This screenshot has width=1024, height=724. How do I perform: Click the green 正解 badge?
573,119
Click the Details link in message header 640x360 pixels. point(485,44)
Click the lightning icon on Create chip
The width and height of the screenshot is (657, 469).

* * *

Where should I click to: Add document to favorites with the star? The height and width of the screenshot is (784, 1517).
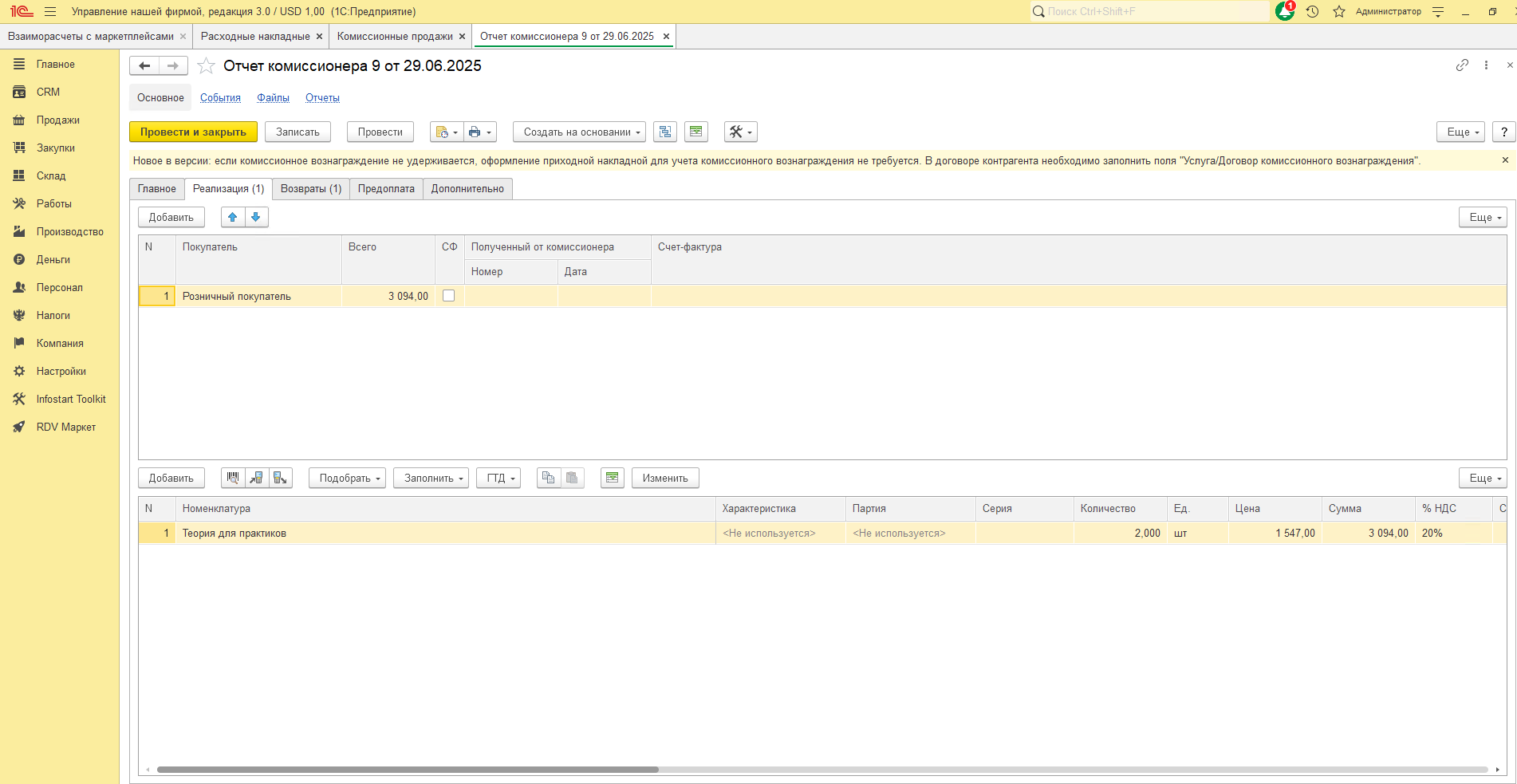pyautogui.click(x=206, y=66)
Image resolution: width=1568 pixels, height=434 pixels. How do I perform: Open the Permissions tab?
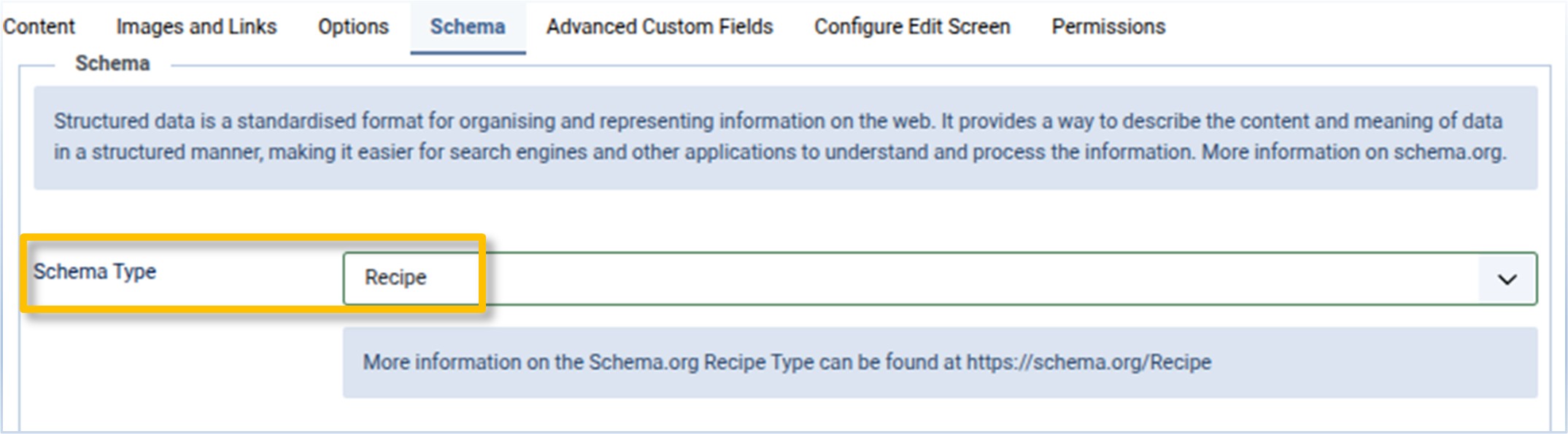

* * *

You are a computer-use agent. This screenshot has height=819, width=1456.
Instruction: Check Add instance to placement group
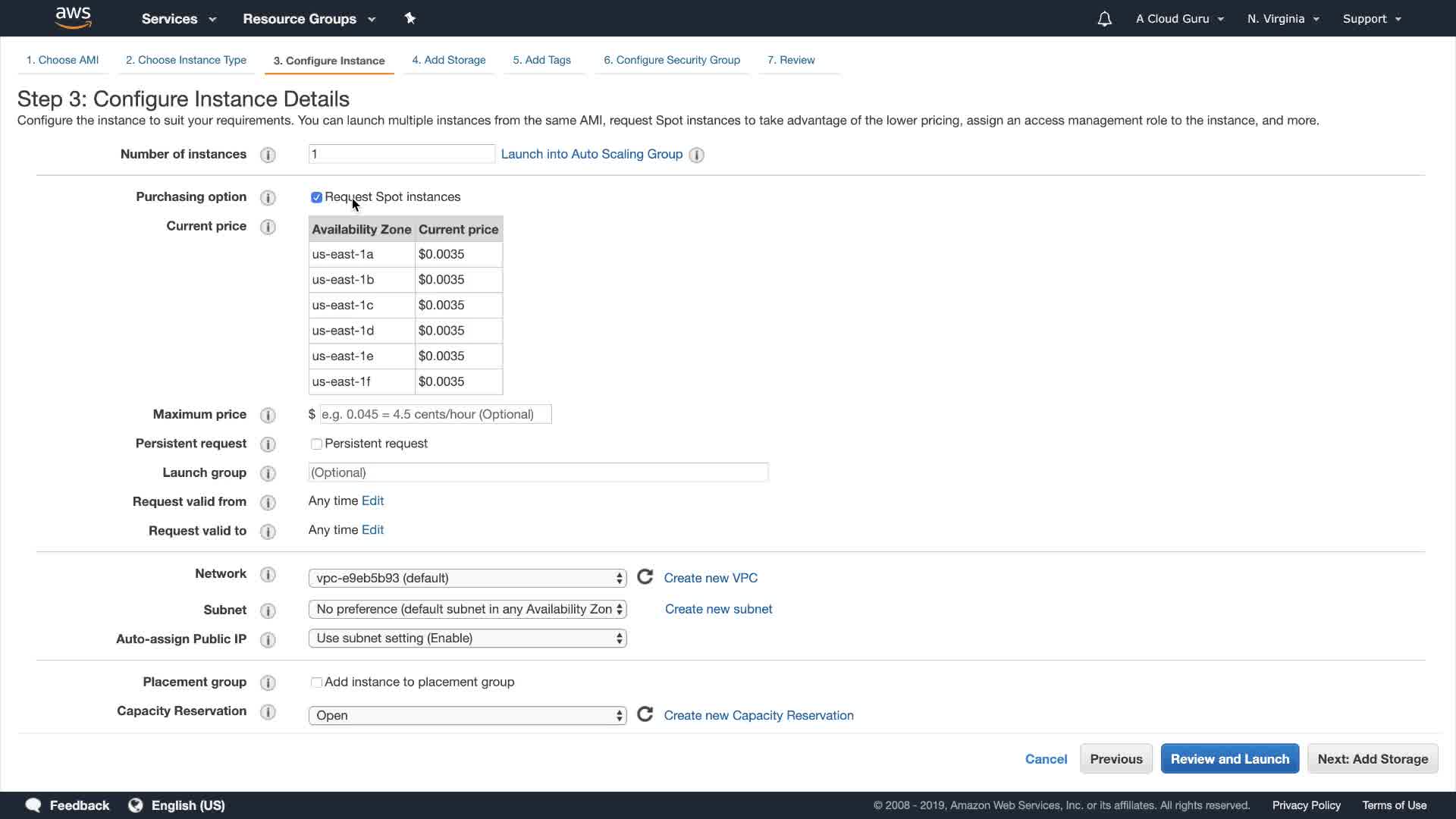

SET TASK:
Recast the part of the records that opens with the line containing "This screenshot has width=1024, height=724." and closes with the line containing "The width and" as a numbered list, omitting blank lines.

EXPECTED ANSWER:
1. This screenshot has width=1024, height=724. How do I perform: Click the green 正解 badge?
2. 573,119
3. Click the Details link in message header 640x360 pixels. point(485,44)
4. Click the lightning icon on Create chip
5. The width and height of the screenshot is (657, 469).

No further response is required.